▶ [WHAT TO DO]: Where a line in the listing below contains the word "product", copy that line.

▶ [LISTED RECORDS]:

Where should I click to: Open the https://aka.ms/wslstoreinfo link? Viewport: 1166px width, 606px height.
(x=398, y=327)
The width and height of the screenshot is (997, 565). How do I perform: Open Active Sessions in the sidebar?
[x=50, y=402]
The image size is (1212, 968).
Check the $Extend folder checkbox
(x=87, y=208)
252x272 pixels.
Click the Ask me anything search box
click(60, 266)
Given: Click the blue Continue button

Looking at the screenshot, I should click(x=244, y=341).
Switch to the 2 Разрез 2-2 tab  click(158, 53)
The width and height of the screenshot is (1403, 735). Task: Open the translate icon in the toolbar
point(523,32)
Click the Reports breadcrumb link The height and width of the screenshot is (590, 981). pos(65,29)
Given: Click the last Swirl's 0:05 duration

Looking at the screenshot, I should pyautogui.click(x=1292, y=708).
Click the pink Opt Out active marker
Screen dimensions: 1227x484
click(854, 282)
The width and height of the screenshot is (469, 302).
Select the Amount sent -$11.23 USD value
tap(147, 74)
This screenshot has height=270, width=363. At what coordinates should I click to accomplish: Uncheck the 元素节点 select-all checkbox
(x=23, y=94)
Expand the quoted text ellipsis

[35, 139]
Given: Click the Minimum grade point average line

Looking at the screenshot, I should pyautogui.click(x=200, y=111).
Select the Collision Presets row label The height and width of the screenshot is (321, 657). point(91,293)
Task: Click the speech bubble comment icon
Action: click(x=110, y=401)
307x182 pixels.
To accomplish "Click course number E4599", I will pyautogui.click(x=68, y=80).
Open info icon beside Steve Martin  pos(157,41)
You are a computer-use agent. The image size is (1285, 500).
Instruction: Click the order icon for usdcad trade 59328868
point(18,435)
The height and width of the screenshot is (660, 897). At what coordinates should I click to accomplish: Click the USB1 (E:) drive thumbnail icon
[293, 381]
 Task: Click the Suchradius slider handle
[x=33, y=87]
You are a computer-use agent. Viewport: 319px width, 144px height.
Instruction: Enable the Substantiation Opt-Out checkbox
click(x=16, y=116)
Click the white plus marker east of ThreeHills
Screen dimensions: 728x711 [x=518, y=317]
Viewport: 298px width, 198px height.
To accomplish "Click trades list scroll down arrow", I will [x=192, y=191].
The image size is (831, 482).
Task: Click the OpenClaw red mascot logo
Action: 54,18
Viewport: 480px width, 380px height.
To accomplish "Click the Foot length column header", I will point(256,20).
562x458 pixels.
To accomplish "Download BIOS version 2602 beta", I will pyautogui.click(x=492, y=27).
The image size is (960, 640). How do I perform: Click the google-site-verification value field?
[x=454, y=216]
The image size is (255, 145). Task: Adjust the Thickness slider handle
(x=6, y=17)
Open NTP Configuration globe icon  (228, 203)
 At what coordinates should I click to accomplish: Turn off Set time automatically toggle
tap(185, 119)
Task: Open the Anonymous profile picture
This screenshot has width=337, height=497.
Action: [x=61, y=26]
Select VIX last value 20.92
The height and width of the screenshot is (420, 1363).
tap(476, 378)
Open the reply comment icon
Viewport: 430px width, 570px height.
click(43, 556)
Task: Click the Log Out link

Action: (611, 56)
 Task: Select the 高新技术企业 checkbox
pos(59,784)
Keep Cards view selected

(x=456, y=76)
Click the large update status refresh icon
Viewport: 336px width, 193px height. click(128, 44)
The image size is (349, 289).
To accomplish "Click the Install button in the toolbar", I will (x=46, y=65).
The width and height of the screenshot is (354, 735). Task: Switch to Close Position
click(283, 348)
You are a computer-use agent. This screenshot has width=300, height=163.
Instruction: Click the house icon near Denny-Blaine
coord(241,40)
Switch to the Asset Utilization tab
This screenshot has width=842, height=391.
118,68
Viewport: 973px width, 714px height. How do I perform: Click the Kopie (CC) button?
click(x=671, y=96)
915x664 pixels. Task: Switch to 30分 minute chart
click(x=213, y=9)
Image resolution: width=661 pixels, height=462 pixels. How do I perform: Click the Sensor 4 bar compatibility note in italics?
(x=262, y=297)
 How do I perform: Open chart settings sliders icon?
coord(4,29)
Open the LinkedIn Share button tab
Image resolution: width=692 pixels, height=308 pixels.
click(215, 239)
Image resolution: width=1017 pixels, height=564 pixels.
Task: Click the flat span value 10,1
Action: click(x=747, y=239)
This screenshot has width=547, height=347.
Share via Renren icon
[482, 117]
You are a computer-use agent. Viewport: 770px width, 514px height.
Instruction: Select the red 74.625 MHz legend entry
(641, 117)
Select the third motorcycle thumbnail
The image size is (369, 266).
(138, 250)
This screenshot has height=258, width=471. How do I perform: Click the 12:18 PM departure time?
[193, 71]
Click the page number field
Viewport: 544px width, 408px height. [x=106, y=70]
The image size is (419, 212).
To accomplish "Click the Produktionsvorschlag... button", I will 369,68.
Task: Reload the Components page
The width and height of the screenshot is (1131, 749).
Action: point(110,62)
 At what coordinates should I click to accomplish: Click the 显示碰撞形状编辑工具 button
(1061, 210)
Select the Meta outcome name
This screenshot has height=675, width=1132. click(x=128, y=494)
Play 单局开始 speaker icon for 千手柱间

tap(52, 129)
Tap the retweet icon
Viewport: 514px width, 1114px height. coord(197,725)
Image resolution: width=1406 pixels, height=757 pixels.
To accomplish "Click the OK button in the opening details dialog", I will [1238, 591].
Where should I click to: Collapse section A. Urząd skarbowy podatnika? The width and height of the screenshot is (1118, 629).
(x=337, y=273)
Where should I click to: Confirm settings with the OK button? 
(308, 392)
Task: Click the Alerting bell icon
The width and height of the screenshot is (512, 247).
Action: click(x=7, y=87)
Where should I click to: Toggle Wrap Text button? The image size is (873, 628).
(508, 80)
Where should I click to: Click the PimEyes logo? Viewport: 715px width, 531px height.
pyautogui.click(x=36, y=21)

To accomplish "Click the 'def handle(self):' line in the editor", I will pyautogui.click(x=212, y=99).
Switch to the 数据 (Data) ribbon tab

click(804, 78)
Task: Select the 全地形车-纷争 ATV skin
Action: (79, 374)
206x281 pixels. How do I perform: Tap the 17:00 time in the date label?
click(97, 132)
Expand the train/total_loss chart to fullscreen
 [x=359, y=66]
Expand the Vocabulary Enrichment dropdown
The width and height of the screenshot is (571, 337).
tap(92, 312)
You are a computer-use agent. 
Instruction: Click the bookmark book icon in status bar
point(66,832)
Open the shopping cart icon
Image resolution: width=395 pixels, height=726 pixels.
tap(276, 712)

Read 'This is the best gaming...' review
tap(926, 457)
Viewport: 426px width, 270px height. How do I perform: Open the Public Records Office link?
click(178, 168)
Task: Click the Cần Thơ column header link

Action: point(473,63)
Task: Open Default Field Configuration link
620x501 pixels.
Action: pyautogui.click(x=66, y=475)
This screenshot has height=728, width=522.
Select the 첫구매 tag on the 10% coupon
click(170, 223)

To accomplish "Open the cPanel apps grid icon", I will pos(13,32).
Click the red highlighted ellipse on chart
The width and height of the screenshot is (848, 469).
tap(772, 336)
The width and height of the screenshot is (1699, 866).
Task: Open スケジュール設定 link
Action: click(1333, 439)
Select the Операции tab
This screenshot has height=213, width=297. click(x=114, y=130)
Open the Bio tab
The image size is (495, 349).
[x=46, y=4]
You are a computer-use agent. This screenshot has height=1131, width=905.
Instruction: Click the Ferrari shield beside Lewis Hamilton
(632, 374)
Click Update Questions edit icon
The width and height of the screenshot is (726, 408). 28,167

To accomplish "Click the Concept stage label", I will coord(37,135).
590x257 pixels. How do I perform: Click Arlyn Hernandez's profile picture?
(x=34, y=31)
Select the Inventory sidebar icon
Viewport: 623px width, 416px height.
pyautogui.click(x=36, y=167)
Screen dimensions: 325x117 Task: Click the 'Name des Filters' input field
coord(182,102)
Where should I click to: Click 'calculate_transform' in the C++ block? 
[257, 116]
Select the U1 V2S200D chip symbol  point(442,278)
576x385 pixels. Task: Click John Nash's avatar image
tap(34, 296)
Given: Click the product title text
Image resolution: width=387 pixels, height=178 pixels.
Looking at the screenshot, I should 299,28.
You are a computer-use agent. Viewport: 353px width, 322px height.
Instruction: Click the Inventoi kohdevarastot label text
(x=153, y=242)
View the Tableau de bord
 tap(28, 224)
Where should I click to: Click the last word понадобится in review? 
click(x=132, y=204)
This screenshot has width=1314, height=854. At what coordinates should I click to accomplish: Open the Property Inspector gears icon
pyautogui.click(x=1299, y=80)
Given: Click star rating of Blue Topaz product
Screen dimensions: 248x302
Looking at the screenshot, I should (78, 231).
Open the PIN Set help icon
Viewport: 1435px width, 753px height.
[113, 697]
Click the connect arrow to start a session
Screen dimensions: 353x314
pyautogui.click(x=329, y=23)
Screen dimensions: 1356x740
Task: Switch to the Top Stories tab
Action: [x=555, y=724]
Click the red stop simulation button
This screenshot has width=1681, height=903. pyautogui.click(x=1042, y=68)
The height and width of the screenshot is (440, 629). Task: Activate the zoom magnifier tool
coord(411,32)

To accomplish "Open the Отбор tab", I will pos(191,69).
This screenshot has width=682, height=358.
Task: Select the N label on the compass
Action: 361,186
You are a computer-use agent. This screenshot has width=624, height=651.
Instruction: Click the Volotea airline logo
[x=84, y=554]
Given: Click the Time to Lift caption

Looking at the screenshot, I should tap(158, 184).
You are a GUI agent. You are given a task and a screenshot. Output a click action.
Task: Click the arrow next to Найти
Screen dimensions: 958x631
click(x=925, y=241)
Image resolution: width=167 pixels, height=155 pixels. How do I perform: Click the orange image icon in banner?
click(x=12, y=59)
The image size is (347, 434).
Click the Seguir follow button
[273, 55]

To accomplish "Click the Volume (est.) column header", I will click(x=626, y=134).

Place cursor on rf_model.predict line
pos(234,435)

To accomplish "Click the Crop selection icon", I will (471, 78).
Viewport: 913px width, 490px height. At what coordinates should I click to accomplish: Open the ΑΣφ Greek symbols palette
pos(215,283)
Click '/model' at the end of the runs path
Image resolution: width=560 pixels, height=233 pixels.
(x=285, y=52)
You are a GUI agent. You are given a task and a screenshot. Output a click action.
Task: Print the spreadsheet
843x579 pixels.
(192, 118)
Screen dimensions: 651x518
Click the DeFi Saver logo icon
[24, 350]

▶ [RESPONSE]:
Given: Click the product title text
Given: Click star rating of Blue Topaz product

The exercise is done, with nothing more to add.